Your self-assessment form just arrived, looking nothing like your colleague's across town. You might face metrics and ratings while they write narrative responses, or receive a vague "reflect on your year" while they work through specific categories. Yet beneath these different formats, everyone's really asking the same thing. What difference did you make?
Last week, we talked about becoming like a Weeble, these round-bottomed toys (some of) you and I remember from the 70s. They wobble but won't fall down, thanks to their weighted base. Knowing and loving yourself works the same: feedback might rock you, but it can't knock you over.
The five questions below help you find that center before you engage with your workplace’s process. They're for you, privately, to ground yourself in what you know to be true about the contributions you’ve made. What you do with those truths in your actual review depends on your context, your culture, and your own judgment. Take what serves you.
I’m not suggesting you reverse-engineer a perfect response, but when you know yourself confidently, whatever system you're navigating can't undermine or disorient you.
📱 Tonight on Instagram Live! Join me @ginny_clarke at 7pm ET, where, among other things, we'll dig deeper into these questions and practice answering them together.
1. What accomplishment am I most proud of, regardless of whether it was formally recognized?
Your most meaningful contributions tend to fly under the radar. Consider problems you solved before they escalated, relationships you built that grew into partnerships, or any moments when the impact of your work became clear.
Recognition follows no reliable pattern. What gets celebrated in one organization goes unnoticed in another, and your prevention work, mentoring, and system improvements might be invisible simply because they kept things running too smoothly to draw attention. You accomplished something, even if credit didn't follow.
📌 You might say: "I know I made a significant impact when I _____, which demonstrated my strength in _____."
2. When did I choose to be courageous instead of comfortable this year?
The easier path was right there. You could have stayed quiet in a meeting, let a flawed plan proceed, or avoided an uncomfortable conversation with your colleague. But, instead, you spoke up, pushed back, and leaned into discomfort. When others would have deferred to precedent or waited for consensus, you trusted your judgment, and it paid off.
Real power comes from recognizing your agency and acting on it. No title required. Only the courage to trust yourself.
💪 You might say: "I demonstrated leadership by choosing to _____ when I could have _____, resulting in _____."
3. What task, skill, problem, or insight do people consistently come to me for that isn’t in my job description?
Pay attention to the pattern of who seeks you out and why. You've probably noticed that certain types of problems find their way to you, regardless of reporting structures or official responsibilities.
The unofficial roles you play—translator, mediator, encyclopedia—tell you how your mind works and where you instinctively create value. This is your professional currency, the competencies that travel with you into any role or industry.

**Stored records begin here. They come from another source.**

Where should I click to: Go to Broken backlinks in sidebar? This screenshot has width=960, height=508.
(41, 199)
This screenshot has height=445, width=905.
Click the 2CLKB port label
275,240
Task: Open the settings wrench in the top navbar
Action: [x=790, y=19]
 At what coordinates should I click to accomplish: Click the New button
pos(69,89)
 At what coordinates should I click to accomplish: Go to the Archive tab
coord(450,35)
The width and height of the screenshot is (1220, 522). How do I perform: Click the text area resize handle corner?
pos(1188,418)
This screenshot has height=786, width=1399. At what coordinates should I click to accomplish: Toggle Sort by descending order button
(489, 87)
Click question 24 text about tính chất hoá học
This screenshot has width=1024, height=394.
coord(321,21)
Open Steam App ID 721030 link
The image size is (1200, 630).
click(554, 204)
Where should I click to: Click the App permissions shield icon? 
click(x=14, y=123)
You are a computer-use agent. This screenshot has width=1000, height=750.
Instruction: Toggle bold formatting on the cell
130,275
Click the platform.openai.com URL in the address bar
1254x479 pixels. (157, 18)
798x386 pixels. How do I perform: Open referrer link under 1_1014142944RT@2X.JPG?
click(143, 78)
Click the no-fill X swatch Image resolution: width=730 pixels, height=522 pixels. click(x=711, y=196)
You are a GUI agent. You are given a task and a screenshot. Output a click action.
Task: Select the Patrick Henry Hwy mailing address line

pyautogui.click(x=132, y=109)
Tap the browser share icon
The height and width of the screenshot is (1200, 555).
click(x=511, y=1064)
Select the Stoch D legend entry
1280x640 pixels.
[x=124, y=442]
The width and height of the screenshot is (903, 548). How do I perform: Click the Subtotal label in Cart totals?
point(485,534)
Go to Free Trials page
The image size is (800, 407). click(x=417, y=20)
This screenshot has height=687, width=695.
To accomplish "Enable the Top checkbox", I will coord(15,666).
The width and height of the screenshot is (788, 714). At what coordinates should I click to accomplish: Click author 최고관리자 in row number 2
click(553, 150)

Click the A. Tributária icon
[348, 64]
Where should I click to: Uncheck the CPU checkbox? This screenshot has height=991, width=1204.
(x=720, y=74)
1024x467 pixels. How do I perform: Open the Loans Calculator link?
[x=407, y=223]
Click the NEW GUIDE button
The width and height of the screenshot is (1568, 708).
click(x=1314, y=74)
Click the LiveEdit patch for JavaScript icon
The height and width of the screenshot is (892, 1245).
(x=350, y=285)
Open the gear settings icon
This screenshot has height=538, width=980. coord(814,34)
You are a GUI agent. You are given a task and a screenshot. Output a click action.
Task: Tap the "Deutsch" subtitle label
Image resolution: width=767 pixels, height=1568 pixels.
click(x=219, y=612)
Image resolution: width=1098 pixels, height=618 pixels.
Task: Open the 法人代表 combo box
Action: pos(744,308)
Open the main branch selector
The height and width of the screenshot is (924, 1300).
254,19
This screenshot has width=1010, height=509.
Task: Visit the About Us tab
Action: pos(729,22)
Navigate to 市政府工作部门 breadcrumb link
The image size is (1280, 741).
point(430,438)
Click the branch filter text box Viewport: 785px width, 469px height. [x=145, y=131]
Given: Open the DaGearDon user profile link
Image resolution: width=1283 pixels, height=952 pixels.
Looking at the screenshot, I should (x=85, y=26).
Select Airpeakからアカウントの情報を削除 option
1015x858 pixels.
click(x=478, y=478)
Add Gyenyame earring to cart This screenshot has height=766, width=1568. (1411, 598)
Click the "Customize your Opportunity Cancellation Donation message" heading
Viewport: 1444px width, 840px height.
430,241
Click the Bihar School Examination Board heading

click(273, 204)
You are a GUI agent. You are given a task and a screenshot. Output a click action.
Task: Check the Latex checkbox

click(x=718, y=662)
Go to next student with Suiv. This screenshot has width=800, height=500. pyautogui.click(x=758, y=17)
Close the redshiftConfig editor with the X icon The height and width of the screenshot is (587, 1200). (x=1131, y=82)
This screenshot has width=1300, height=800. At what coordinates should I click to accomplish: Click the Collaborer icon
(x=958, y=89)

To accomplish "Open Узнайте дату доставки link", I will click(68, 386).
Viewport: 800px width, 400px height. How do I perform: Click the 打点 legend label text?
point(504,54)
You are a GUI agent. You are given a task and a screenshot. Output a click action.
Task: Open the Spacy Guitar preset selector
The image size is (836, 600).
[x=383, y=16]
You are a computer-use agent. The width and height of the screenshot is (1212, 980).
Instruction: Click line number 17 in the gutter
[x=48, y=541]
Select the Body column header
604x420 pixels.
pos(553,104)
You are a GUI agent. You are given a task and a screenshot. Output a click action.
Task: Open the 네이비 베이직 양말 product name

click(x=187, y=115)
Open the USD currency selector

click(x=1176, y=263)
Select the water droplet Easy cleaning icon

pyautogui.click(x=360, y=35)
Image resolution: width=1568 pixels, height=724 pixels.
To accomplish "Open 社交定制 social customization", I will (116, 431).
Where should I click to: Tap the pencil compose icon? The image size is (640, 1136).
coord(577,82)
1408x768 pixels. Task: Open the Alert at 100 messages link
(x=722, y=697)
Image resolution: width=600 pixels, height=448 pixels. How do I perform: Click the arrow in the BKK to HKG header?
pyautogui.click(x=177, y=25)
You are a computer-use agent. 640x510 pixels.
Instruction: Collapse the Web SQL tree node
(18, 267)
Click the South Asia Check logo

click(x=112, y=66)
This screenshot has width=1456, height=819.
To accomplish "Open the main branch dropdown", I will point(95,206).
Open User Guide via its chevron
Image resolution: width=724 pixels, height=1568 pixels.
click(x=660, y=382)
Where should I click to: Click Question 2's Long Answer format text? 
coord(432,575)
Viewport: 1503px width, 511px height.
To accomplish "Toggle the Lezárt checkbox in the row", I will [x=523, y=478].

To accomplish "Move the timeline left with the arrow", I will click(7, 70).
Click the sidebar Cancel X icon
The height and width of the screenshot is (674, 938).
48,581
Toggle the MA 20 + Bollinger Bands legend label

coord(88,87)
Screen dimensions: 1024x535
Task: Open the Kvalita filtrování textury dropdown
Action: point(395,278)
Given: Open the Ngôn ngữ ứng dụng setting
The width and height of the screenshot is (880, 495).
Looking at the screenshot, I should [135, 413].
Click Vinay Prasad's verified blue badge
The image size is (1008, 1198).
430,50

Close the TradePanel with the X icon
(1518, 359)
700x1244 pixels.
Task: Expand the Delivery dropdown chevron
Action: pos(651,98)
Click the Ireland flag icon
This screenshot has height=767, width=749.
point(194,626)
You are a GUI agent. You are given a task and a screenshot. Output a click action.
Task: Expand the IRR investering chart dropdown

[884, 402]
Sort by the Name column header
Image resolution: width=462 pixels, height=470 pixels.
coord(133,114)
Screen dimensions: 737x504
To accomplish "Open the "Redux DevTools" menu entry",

🔑 You might say: "My core competency in _____ was evident when I _____, and also when I _____."
4. When did I help others make sense of what we’re working toward and why it matters?
Purpose is the silent source of true confidence. When your work aligns with your values, you exude steadiness. You inspire people. Otherwise, it’s obvious when you’re going through the motions because your heart isn't actually in it.
Think about a time you helped someone reconnect to the meaning of their work, or when your team drifted and you brought them back to a shared direction. Hope is often the most powerful thing a leader can provide.
🧭 You might say: "I created hope and forward momentum by _____, which enabled my team/colleagues to _____."
5. Where did I deliver value this organization would have missed without me, and can this place recognize it?
Arrogance demands praise. Confidence knows what it brings to the table. This question requires you to step back and see yourself. Take an honest inventory of what someone with your specific capabilities contributes to your company. If you left tomorrow, what would stop working?
Some organizations don't recognize what they have until it's gone. By articulating your value now, while you're still there, you give them intel they might not seek out themselves, generously highlighting their own resources. How they respond shows their capacity to value you, and that's worth noting.
📊 You might say: "I delivered exceptional value to the organization through _____, demonstrating _____ and achieving _____."
Bonus Question (for the brave): What am I damn good at?
Don't deflect credit and don't qualify your success. There's something you do naturally that others genuinely struggle with, something that would create a real gap without you. What is it? Say it plainly, without apology.
🌟 You might say: "I am exceptionally good at [specific capability], which shows up in my work as [concrete examples]."
🎯 Final Thoughts
These questions are yours to answer honestly, without worrying about what anyone else might say. Use them to reconnect with your contributions before you engage with however your organization measures them.
Some answers might find their way into your formal assessment. Others you'll keep for yourself, as reminders of what you know to be true. Either way, you'll enter review season already grounded.